## [PROBLEM DESCRIPTION]
Find the word "agent" in the listing below, then return every line it appears in.
[SUPPLIED MATERIAL Boundary: Start]
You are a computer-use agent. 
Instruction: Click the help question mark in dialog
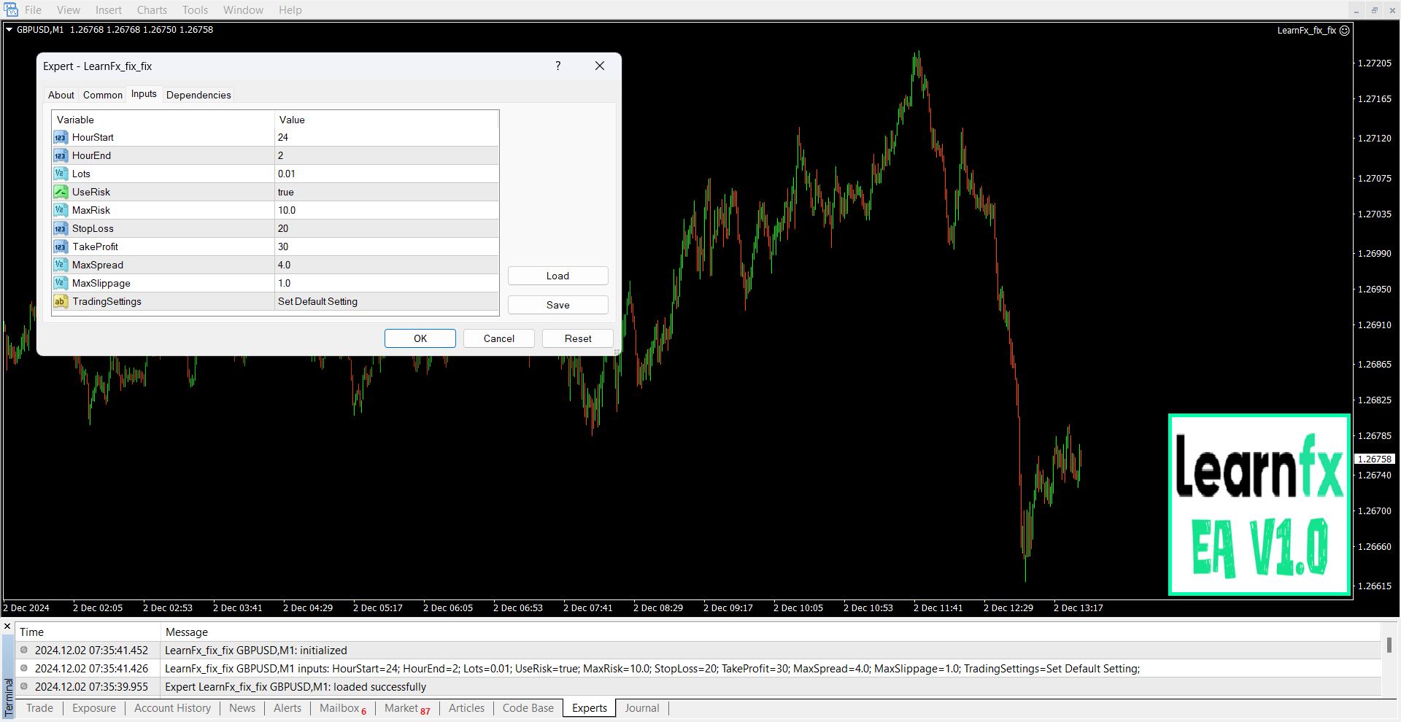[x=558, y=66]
[SUPPLIED MATERIAL Boundary: End]
[SUPPLIED MATERIAL Boundary: Start]
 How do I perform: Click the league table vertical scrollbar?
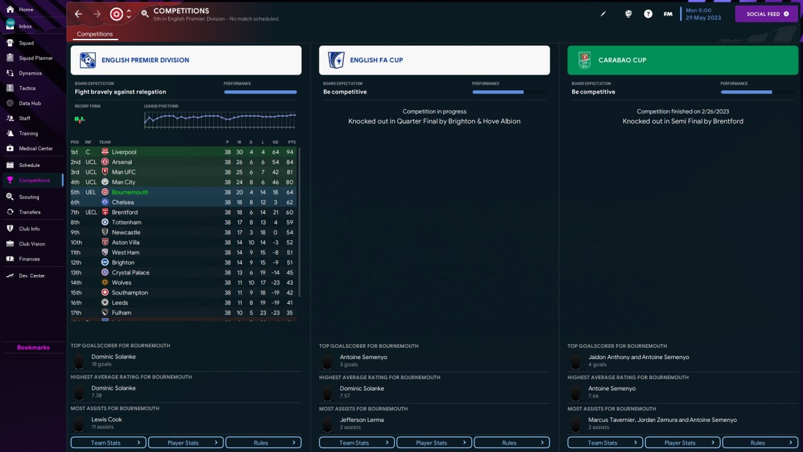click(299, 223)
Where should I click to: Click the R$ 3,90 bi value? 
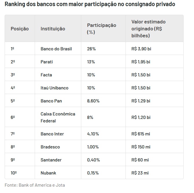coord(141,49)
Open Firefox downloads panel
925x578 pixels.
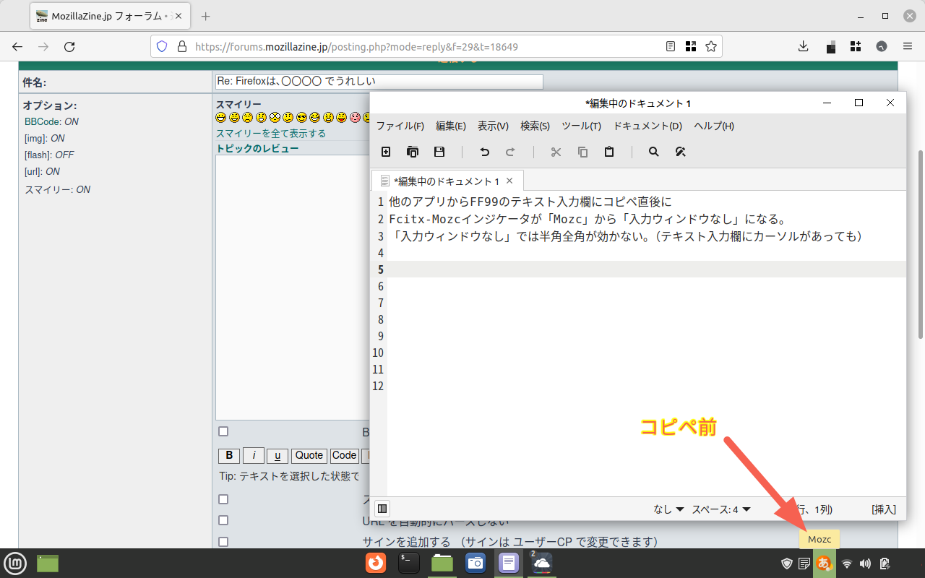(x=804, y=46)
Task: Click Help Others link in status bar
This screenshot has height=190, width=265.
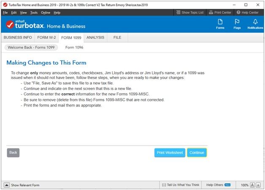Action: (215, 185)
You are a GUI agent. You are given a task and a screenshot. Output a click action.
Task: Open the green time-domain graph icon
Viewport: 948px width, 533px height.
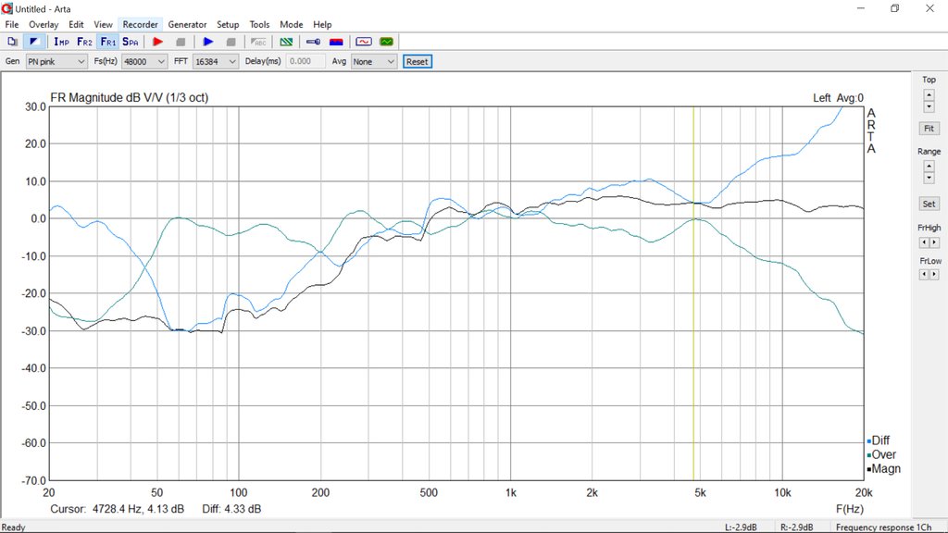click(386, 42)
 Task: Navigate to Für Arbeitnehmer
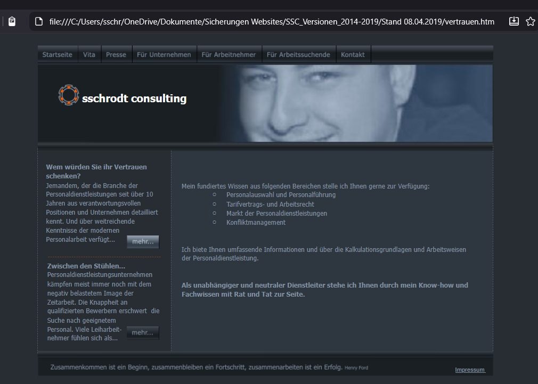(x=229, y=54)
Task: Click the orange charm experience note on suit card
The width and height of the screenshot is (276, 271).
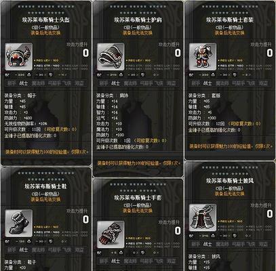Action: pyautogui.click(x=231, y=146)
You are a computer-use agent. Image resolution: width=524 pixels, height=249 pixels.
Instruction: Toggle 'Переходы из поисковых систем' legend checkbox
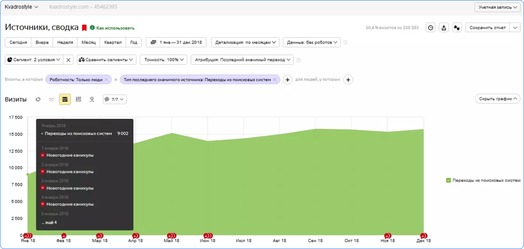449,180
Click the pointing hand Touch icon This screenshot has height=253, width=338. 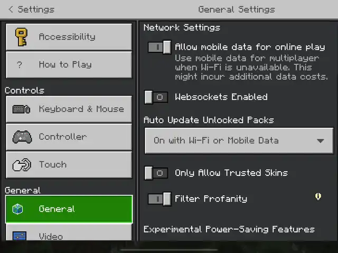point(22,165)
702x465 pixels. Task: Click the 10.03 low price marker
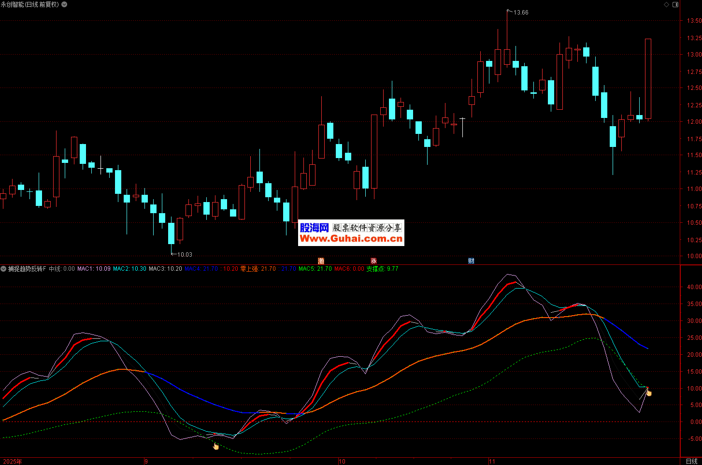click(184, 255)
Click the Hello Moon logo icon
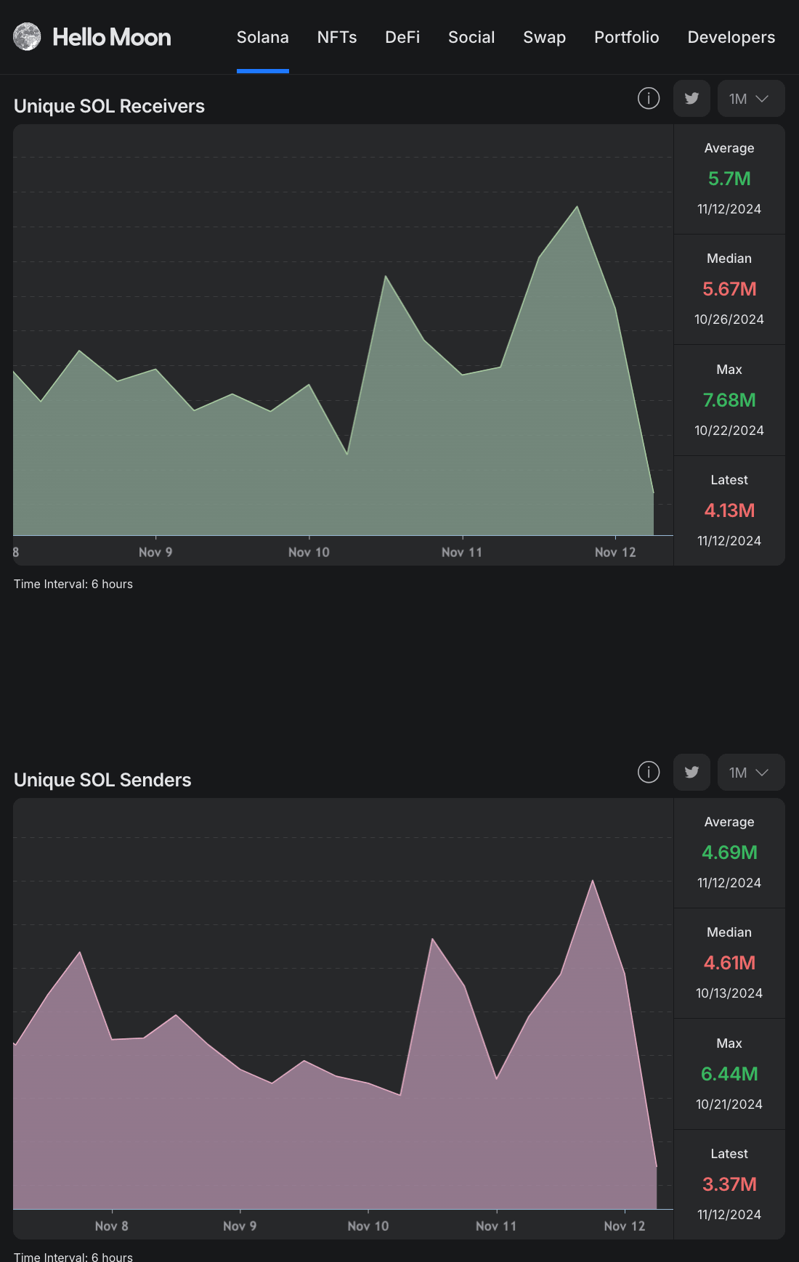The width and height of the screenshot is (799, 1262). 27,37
[SUPPLIED MATERIAL Boundary: End]
[SUPPLIED MATERIAL Boundary: Start]
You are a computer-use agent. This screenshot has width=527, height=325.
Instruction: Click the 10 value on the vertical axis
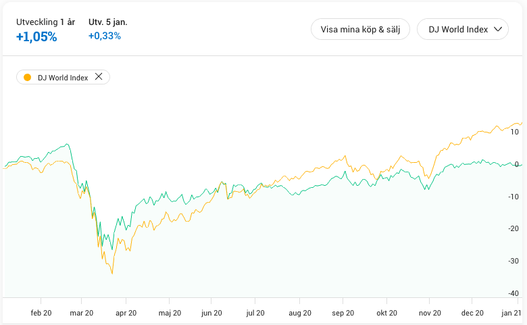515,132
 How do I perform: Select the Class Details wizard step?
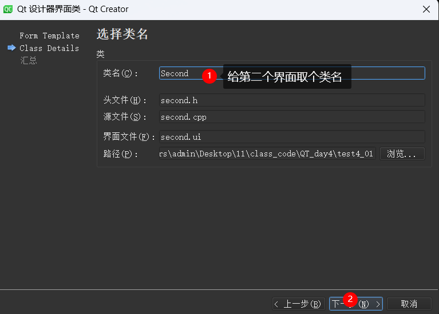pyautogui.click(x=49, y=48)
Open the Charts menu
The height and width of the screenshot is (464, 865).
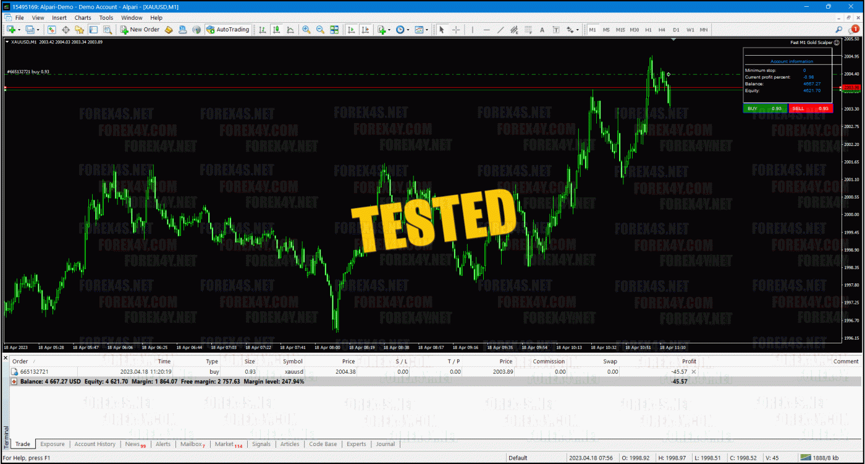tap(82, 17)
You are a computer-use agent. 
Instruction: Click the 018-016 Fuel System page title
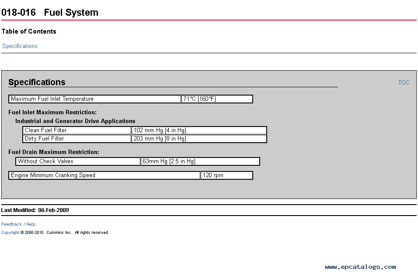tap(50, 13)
[SUPPLIED MATERIAL Boundary: End]
## [RESPONSE TO THE EXERCISE]
You are a computer-use agent. 
You are a GUI agent. You are given a task and a screenshot. Output a click action.
You are a computer-use agent. Image resolution: width=524 pixels, height=249 pixels.
You are a computer-use agent. This screenshot has width=527, height=325.
You are a computer-use agent. 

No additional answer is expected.